One of the privileges of being married is that it comes with a host of legal duties and responsibilities. For example, under Family Code section 721, every spouse owes a duty of the highest good faith and fair dealing in transactions undertaken between spouses (try using that argument next time you want to watch your favorite show and your spouse says no). This is the same duty that applies to non-married business partners, referred to as a fiduciary duty.
When one spouse gains a benefit or profits in a transaction with the other spouse, there arises a presumption of undue influence (Lintz v. Lintz). That can be a powerful presumption in the world of Trust and Will litigation because it gives beneficiaries an avenue to attack a spouse for a change in an estate plan that benefits the spouse over the children.

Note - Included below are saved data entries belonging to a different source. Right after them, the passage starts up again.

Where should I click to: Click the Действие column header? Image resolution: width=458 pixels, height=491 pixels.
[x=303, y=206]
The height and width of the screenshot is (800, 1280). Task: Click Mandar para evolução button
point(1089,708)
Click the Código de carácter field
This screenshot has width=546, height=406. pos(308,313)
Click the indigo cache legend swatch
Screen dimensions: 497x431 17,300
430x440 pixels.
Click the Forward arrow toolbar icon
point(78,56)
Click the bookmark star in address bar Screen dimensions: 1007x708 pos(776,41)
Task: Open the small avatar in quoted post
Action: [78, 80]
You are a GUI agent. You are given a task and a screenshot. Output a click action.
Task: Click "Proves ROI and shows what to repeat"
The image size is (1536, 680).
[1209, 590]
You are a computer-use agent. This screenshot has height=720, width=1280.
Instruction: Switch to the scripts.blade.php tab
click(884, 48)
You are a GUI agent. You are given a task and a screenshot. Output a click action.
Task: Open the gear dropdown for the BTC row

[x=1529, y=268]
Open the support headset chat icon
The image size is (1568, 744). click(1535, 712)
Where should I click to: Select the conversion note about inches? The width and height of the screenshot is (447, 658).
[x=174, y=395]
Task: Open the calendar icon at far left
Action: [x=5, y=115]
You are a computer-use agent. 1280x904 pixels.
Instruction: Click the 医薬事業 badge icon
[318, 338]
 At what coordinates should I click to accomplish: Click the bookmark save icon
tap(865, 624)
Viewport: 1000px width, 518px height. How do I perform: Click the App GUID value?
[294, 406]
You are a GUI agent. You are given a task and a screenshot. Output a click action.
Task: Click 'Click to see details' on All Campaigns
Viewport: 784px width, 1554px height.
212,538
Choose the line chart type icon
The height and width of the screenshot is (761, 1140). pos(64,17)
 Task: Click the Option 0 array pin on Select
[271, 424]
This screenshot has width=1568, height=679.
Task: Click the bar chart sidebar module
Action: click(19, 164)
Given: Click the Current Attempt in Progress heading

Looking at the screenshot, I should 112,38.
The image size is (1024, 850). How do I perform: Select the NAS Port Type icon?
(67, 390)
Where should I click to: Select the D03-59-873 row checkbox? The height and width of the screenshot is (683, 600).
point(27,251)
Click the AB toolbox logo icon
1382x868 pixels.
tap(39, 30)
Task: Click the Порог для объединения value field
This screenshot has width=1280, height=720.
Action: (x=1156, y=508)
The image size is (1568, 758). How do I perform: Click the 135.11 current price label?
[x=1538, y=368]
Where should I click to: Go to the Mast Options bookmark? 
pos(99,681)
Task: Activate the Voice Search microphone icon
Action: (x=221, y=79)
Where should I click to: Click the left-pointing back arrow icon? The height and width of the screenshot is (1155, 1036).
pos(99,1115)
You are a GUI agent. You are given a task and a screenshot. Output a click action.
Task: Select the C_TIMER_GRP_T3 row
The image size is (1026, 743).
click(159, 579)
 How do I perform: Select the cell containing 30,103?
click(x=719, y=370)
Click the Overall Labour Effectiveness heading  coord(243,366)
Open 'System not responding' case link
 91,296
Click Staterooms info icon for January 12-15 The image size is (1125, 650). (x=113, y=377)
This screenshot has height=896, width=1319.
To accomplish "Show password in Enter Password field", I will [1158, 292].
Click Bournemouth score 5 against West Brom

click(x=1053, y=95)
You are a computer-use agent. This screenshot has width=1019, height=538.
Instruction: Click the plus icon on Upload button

For example, in a second marriage where each spouse has children from a prior marriage, the transfer of assets (especially separate property assets) from the owner-spouse to the new spouse could be a violation of the fiduciary duties set out under Family Code section 721. What normally would look like a simple intra-spousal gift can rise to the level of presumed undue influence. That puts new spouse on the defensive and requires him or her to prove the lack of undue influence, which can be hard to do.
What does this all mean? It means that moving assets around between married couples can create a few problems if not handled properly. The gifts that are made between spouses need to be done in good faith. And the interests of the children should be considered.
That does NOT mean that the children cannot be disinherited. It just means that a proper approach to documenting the disinheritance is in order. Take the time to explain what is happening and why it is happening. Otherwise, a negative legal presumption can arise that will sink the gift to your new spouse before it ever gets afloat.